(Beginning of EXERCISE DATA)

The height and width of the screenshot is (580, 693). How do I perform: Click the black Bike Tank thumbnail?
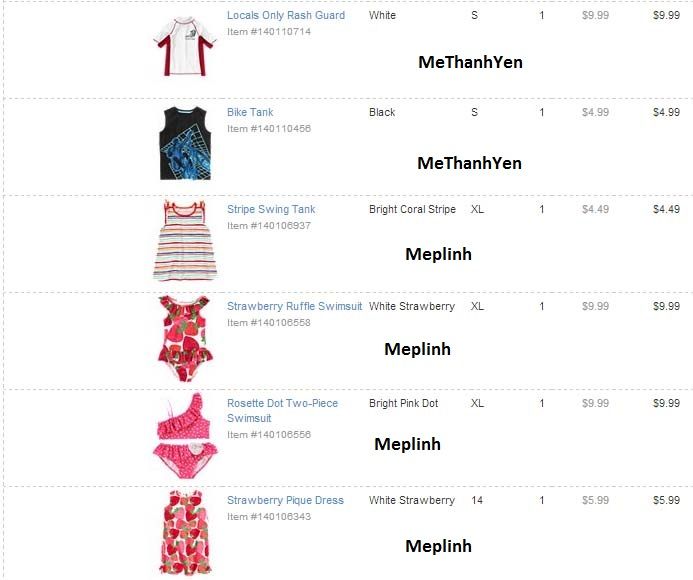(x=185, y=143)
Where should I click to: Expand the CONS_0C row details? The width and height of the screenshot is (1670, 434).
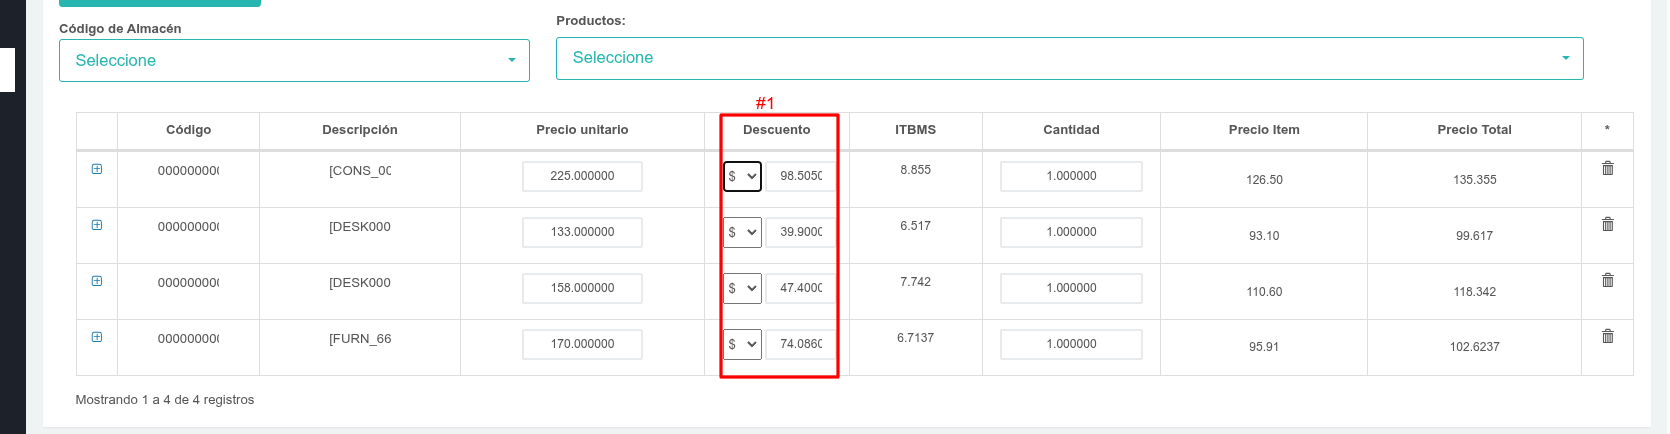click(x=97, y=169)
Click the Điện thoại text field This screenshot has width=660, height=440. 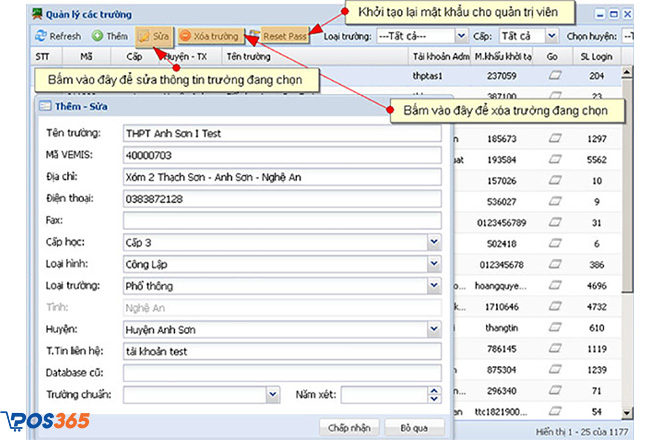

(End of EXERCISE DATA)

» WHAT YOU WILL DO: Each line from the one with "Where should I" through the end of the entries should be reproduced exactly. Leave out the pictures.

» EXERCISE RESULT:
Where should I click to: Expand the CONS_0C row details? The width and height of the screenshot is (1670, 434).
click(x=97, y=169)
Click the Điện thoại text field This screenshot has width=660, height=440. 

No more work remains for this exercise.